In giving treatment to another person, being fully present means that you fully experience the moment. You will be completely engaged in all that is happening ‘now’, creating a potency that cannot be otherwise reached with a wandering mind that has no connection with the treatment. This is undoubtedly a practical skill that can be developed, some calling it ‘focused attention training’ and others ‘mindfulness’. Everyone has the ability to focus, even for short periods, and to enhance the skill with practice. There would be some benefit of simply taking a few breaths as described above, yet there is even greater advantages to be had from further practice with 5-10 minutes of mindful breathing each day; more if you are so inclined.

Not only does being present whilst treating enhance the treatment through a more responsive selection of pressures and movements, the clinician also benefits from the calm created, and the clarity of thoguht offered by being present and aware. In effect, the whole experiecne means that while you are treating, you are being treated. A good way to measure this is by noting how you feel at the end of the day. A mindful day will end with energy, and non-mindful day with fatigue. I know which I prefer.

* These are skills to be learned and developed in the Pain Coach Mentoring Programme for clinicians | call 07518 445493 for details

14May/13

Treatment is not in a vacuum | the patient experience and the healthcare approach

A phrase I often use with patients is ‘nothing happens in isolation’. This concept is about priming and how the neuroimmune system is set at the time of an intervention as this will affect the outcome. The question to ask is ‘how is this system likely to respond to the treatment I am about to employ based on what I hear from the patient and what I can see?’ 

How will this system respond to the treatment I am about to give?

This is the same for any healthcare practitioner whether it be a physiotherapist about to mobilise a joint or ask a patient to perform a movement, a doctor prescribing a drug or administering an injection.

The key factors that are somewhat controllable are the environment in which the treatment is taking place and the approach of the practitioner. Both of these can be created to optimise the patient experience and hence the effect of the therapy. We must also consider prior experiences and expectations of the patient. Here are two scenarios to illustrate.

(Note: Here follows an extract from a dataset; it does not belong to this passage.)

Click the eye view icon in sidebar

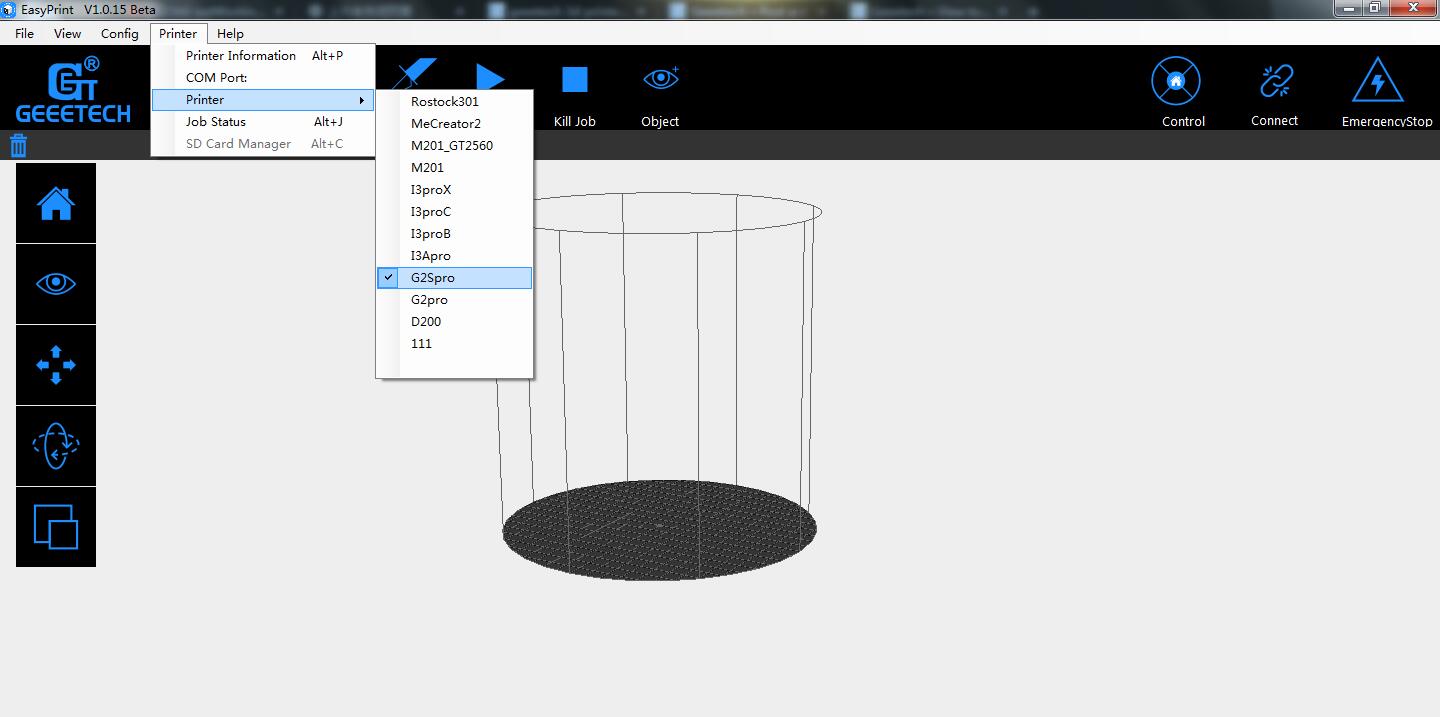[56, 284]
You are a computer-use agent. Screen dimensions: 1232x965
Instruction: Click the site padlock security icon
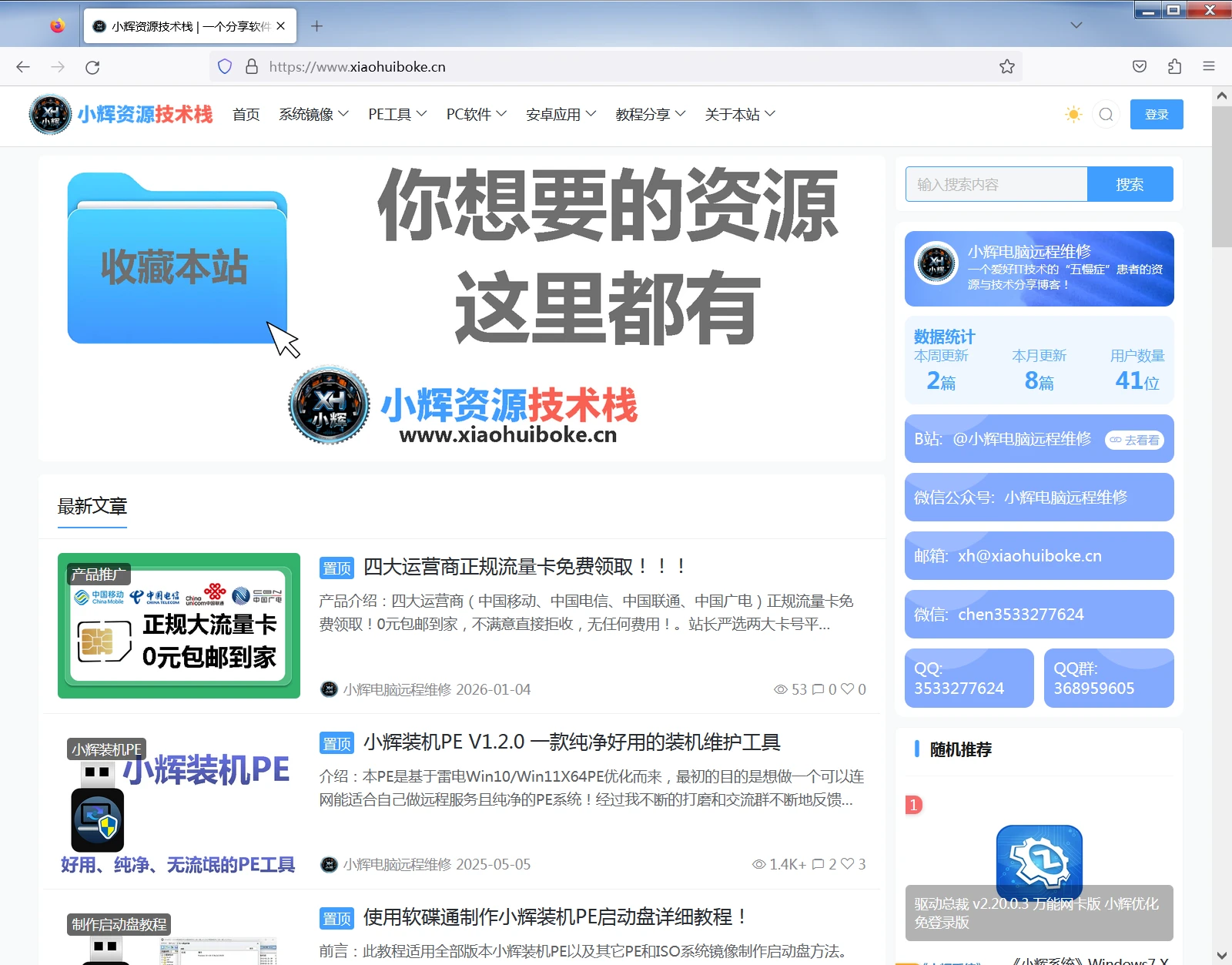coord(251,67)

1. A patient arrives at the clinic and discovers that there is a delay. There is no explanation given when they are directed to their seat. Naturally the patient is a little anxious about the forthcoming injection. They sit in a waiting room that is plastered with posters and leaflets about various health matters. And there is a pile of old magazines. Dogeared. Twenty minutes later the patient is called to Room 5 by an electric sign. They tap on the door and a gruff response permits entrance. There is no eye contact, no smile and no invitation to sit down because the practitioner is looking at the computer.

How would this prime a neuroimmune system? What would an aroused and threatened system do? Will it be readily acceptant of a needle? May the musculoskeletal tighten in response?

2. A patient arrives at the clinic and is greeted warmly by the reception team. On taking a seat the patient notices the artwork on the wall. The healthcare professional emerges smiling from his room and invites the patient to enter, welcoming them to take a seat and be comfortable.

What might this do to a threatened neuroimmune system (threatened because the patient has been thinking about the injection and is slightly anxious)?

Whilst it is always easy in theory to create scenarios, it is quite feasible to employ an approach that considers the influential factors upon the patient experience. In essence they do not want to be there, they do not want to have to have treatment but they must for the sake of their health. The neuroimmune system is on alert because of the actual health issue and also because of the experience of visiting the professional. We can certainly impact upon this in a positive way by thinking about our interface with the patient, use techniques to reduce anxiety and construct an environment that is conducive to better outcomes. Nothing happens in isolation.